Like all forums, the GC forum is a friendly place, and good manners are expected of all members. Respect and simple courtesy towards others are necessary in a situation where so many different people with conflicting points of view come together.

While no one has the right or ability to tell you who you should and shouldn't respect, the GC forum asks that you display only a respectful tone and style in your messages and files regarding other members represented on the GC forum. Some examples of a lack of this basic public respect include but are not limited to the following:

anti-social behavior

deliberate disruption of forum discussions

harassment of other users, including taunting mocking and baiting attacks on the person instead of focusing on the issues

inappropriate familiarity

excessive duplication, quotation and/or blank messages

ad hominem attacks, implications of personal wrong-doing, libel 

While there is nothing wrong with a healthy argument, you must not use offensive language or engage in personal attacks on GC forum. Personal attacks may subject you to potential liability for defamation, contribute nothing to the free flow of ideas, and tend to inhibit rational discussion of the issues. So why invite an official intrusion into your exchanges when just a bit of courtesy or respect for others could avoid it?
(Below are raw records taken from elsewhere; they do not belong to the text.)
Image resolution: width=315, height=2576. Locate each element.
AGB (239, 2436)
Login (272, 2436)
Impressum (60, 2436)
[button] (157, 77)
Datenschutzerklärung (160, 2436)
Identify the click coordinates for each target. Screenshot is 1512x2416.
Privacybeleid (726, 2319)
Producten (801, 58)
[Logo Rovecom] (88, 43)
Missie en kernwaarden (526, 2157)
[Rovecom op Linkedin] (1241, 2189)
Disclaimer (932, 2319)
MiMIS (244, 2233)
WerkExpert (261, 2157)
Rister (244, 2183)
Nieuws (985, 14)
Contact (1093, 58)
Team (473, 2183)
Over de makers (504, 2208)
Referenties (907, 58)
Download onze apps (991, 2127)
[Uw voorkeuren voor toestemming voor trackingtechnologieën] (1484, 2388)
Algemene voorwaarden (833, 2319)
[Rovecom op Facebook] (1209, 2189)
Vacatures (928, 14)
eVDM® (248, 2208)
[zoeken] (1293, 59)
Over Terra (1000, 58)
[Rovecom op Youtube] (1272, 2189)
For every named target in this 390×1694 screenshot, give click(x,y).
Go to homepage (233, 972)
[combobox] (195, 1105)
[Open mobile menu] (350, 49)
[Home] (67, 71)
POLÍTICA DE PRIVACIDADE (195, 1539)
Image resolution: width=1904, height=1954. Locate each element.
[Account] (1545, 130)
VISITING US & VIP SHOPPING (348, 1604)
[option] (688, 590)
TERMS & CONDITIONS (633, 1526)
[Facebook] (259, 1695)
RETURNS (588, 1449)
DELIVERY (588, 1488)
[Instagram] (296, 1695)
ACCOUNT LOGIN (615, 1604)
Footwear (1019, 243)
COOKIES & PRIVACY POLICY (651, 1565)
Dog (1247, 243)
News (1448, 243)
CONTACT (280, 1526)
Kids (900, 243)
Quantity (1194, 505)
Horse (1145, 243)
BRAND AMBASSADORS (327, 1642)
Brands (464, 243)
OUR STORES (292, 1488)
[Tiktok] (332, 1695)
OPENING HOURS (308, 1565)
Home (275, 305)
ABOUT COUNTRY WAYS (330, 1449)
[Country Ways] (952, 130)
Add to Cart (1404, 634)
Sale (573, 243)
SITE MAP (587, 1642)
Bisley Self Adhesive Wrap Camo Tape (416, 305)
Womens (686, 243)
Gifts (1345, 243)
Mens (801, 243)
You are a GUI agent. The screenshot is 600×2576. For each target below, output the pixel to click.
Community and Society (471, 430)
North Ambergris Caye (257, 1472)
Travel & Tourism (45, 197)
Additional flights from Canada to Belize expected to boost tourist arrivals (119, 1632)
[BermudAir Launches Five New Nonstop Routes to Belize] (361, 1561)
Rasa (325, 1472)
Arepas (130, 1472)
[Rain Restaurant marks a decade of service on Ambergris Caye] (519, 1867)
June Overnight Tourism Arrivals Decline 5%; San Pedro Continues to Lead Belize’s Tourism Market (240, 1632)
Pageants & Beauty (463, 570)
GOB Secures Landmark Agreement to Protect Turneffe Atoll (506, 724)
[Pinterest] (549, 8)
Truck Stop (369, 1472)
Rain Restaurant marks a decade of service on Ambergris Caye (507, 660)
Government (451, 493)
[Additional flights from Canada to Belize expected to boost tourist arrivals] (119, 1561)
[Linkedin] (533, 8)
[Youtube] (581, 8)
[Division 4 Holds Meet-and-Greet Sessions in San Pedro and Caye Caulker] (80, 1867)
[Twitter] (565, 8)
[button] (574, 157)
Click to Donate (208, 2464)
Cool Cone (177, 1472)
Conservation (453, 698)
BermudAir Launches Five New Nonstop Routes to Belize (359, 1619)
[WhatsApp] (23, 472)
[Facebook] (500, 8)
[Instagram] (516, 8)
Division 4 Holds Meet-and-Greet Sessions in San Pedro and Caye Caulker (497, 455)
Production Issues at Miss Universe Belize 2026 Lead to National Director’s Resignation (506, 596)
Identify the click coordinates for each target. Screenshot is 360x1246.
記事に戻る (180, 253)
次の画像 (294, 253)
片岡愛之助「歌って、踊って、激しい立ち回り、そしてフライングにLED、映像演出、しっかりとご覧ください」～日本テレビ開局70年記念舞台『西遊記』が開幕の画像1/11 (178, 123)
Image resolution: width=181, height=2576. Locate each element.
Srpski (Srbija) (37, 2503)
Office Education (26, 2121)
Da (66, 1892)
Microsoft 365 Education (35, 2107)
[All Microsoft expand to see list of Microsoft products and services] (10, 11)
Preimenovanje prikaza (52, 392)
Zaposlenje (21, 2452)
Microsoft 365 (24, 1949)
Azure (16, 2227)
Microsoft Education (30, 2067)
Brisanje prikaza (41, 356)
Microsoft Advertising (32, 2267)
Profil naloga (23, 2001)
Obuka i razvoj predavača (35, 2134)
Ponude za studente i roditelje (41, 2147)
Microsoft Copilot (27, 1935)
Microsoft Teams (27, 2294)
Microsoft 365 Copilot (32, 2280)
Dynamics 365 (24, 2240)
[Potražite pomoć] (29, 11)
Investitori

So, what exactly might lead to a lockout VS a warning, etc.? Messages that are of questionable taste or which might be construed as a personal attack on another forum member will be moved from the general discussion area or deleted. Depending on the seriousness of the offense and the user's prior posting history, the user may get a friendly warning or a more formal warning. 

Please realize that essentially all of these actions take place in private, so that an apparent lack of response by GC doesn't mean that no response has occurred. Similarly, don't simply believe that you are allowed to break any forum rules because it appears another has already done so. If someone seems to treat you unfairly with regard to the rules of GC, report it to admin with as much relevant detail as is possible, as soon as you can. Please don't try taking matters into your own hands, as you would only open yourself up to action too. Two wrongs don't make a right.


We hope that the above rules and considerations and suggestions will be useful to users who are trying to understand how the forum demands for good manner, courtesy and respect are interpreted by the moderators. We hope you will find the forum useful, enjoyable and informative.


The Moderators


----------



## Chuck (Oct 27, 2003)

If you are new to Homesteading Today - you will not be able to start a new thread in General Chat until you have been here for awhile and have participated in a friendly and helpful fashion on some of the other areas of our site.


----------